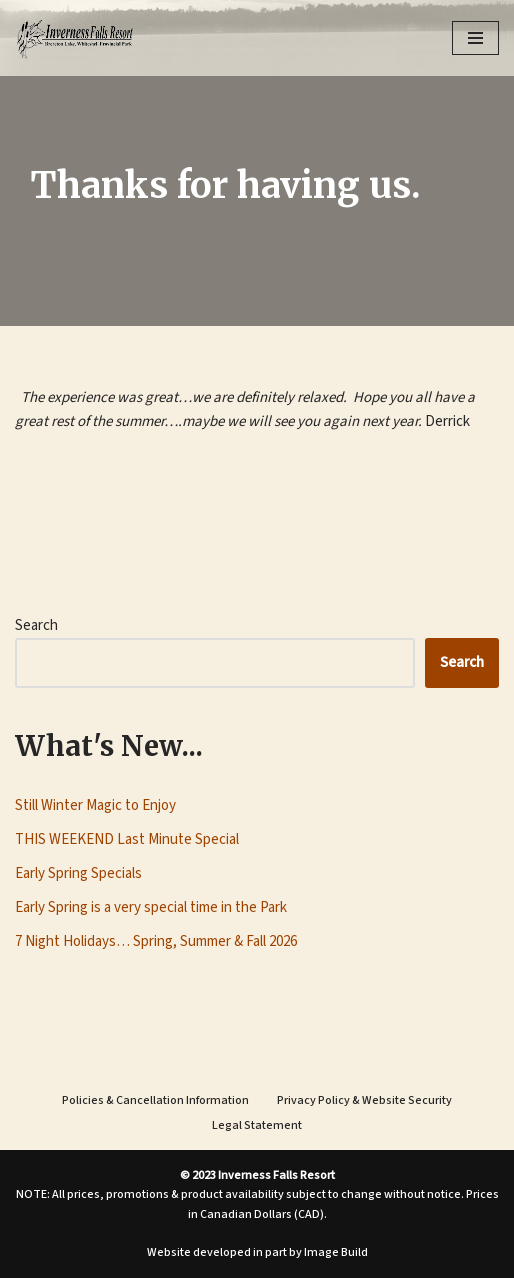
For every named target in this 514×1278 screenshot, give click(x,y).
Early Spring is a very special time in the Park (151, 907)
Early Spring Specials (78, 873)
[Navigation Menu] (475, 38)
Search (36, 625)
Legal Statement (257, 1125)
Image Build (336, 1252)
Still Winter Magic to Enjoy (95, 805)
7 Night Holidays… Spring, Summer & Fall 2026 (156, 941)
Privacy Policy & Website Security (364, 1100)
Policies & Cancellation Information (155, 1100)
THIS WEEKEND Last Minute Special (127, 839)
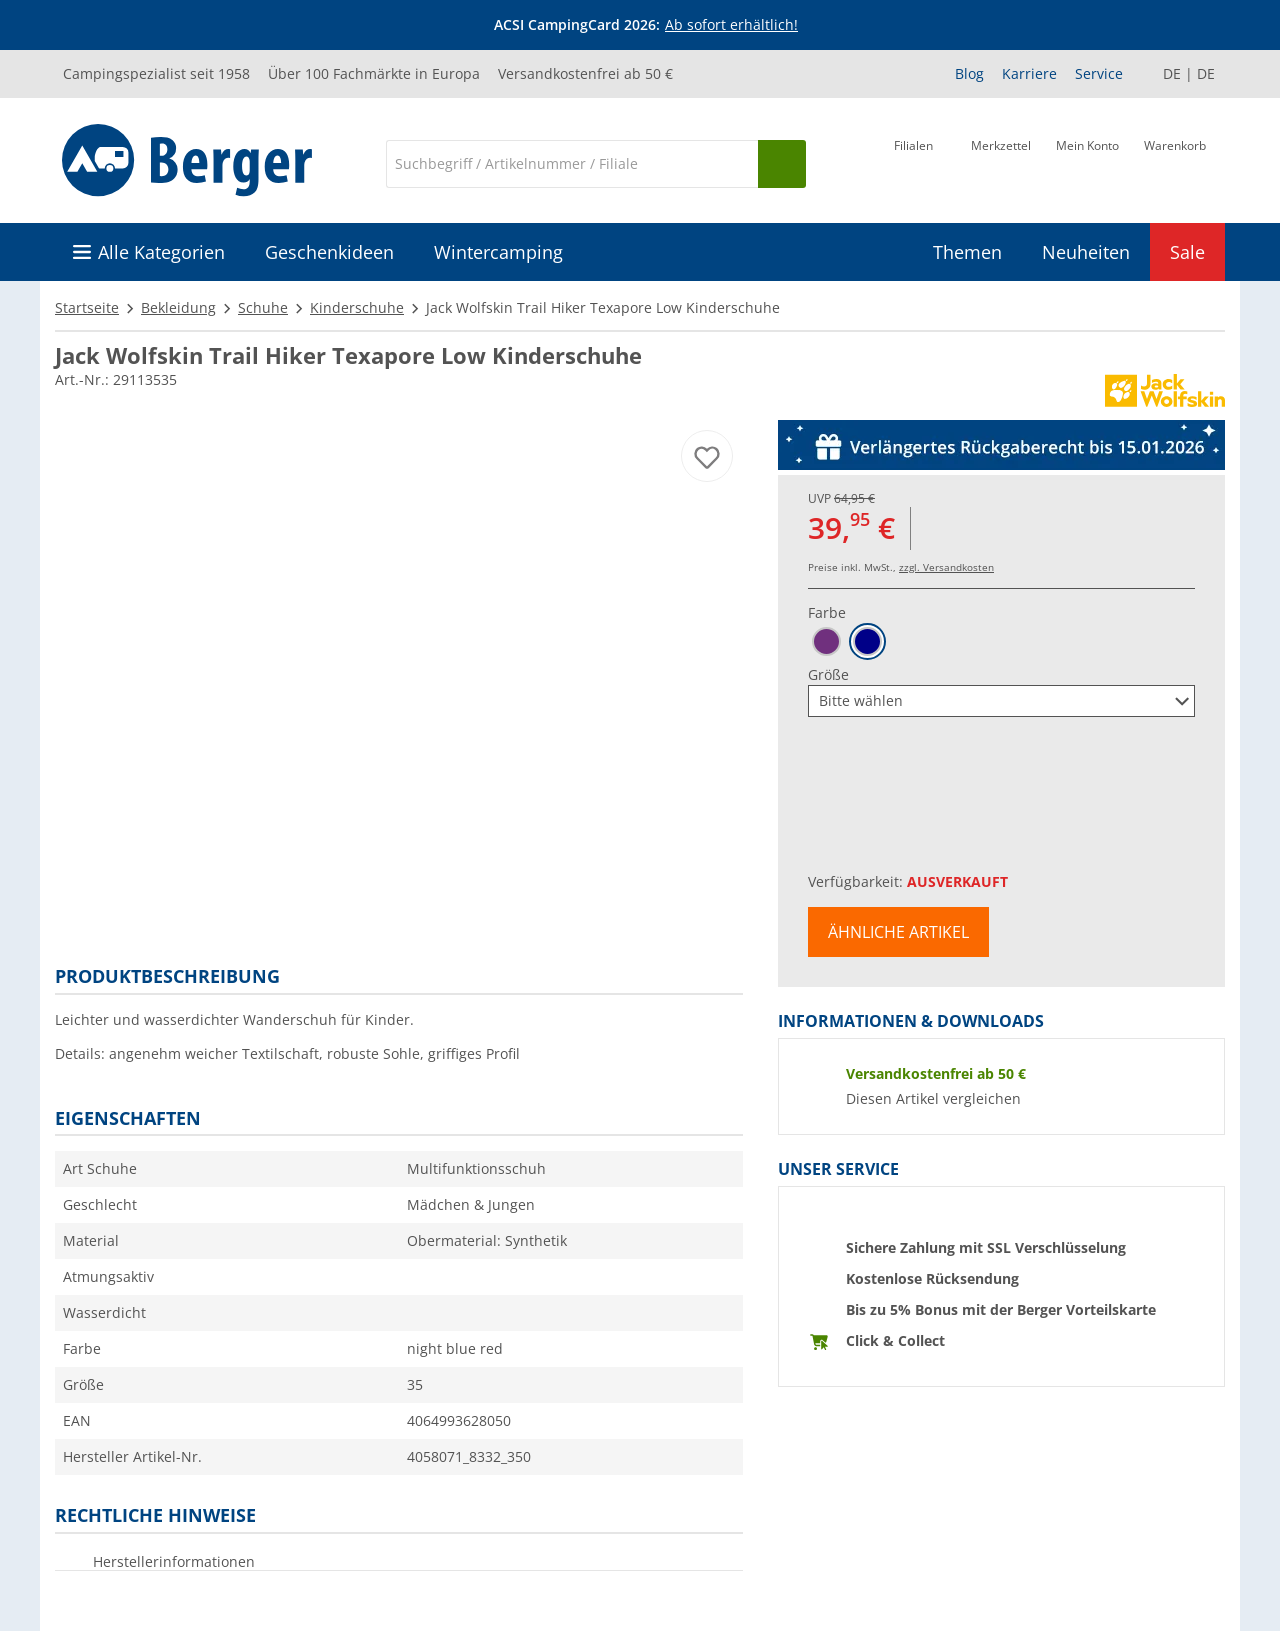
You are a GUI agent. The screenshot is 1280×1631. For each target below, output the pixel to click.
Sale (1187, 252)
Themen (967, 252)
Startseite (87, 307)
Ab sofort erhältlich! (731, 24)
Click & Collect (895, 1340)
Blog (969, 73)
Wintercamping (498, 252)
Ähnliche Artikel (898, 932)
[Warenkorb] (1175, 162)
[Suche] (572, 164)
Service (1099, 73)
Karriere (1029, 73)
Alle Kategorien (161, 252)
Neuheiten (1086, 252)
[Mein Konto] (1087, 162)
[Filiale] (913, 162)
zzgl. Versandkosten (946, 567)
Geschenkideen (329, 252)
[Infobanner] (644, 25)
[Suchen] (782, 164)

DIRECTION
Please copy out every line of the entries above word for word, leaving the pictures out.

ANSWER BELOW
For every named target in this 514×1278 screenshot, give click(x,y).
Early Spring is a very special time in the Park (151, 907)
Early Spring Specials (78, 873)
[Navigation Menu] (475, 38)
Search (36, 625)
Legal Statement (257, 1125)
Image Build (336, 1252)
Still Winter Magic to Enjoy (95, 805)
7 Night Holidays… Spring, Summer & Fall 2026 (156, 941)
Privacy Policy & Website Security (364, 1100)
Policies & Cancellation Information (155, 1100)
THIS WEEKEND Last Minute Special (127, 839)
You are a GUI agent. The screenshot is 1280×1631. For each target below, output the pixel to click.
Sale (1187, 252)
Themen (967, 252)
Startseite (87, 307)
Ab sofort erhältlich! (731, 24)
Click & Collect (895, 1340)
Blog (969, 73)
Wintercamping (498, 252)
Ähnliche Artikel (898, 932)
[Warenkorb] (1175, 162)
[Suche] (572, 164)
Service (1099, 73)
Karriere (1029, 73)
Alle Kategorien (161, 252)
Neuheiten (1086, 252)
[Mein Konto] (1087, 162)
[Filiale] (913, 162)
zzgl. Versandkosten (946, 567)
Geschenkideen (329, 252)
[Infobanner] (644, 25)
[Suchen] (782, 164)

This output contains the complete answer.